3.  Evaluate whether current conflicts could be resolved through an opening, relaxation, or harmonization of some sections of HIPAA and Part 2.  Opponents of relaxed Part 2 regulations argue that due to the sensitive nature of substance abuse treatment information, it warrants heightened protections so as to prevent stigma and discrimination by the public.  However, proponents of relaxed Part 2 regulations argue that keeping substance abuse treatment records separate from other medical information results in further stigmatization of the disease of addiction and more importantly, less competent care for the patient. 

4.  Consider the impact of new technology initiatives, such as the Data Segmentation for Privacy (DS4Pinitiative. DS4P, if proven, could allow for the restriction of specific elements in a patient’s EHR according to a patient’s consent. Realistically, for nationwide implementation, federal resources and financial incentives must be explored and allocated to the behavioral health field to pay for this technology. 

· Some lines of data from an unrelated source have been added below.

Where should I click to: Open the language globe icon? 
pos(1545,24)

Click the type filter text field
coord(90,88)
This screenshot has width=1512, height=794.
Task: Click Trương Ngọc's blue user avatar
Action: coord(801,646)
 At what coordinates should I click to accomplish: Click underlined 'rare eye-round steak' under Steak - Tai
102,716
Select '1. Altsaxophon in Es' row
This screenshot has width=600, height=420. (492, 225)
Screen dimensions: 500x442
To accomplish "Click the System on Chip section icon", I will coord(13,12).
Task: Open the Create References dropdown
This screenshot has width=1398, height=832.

5.  Determine whether SUD treatment information is so unique that protecting it requires its own law.  Or, can it be seen as one of a number of categories of “sensitive” health information (such as HIV, mental health, reproductive health, genetic issues) that would be better served by having one uniform standard?

6.  Discuss the value of increasing federal prohibitions on discrimination. Penalties for discrimination and improper use and disclosure of sensitive addiction treatment information could be added to federal substance abuse confidentiality laws to enhance patient protections.  Similarly, patient advocates have argued that current legal remedies for violations of Part 2 — which are limited to a $500 criminal penalty with additional violations allowing for increases of up to $5,000 — do not serve as deterrents and could be strengthened.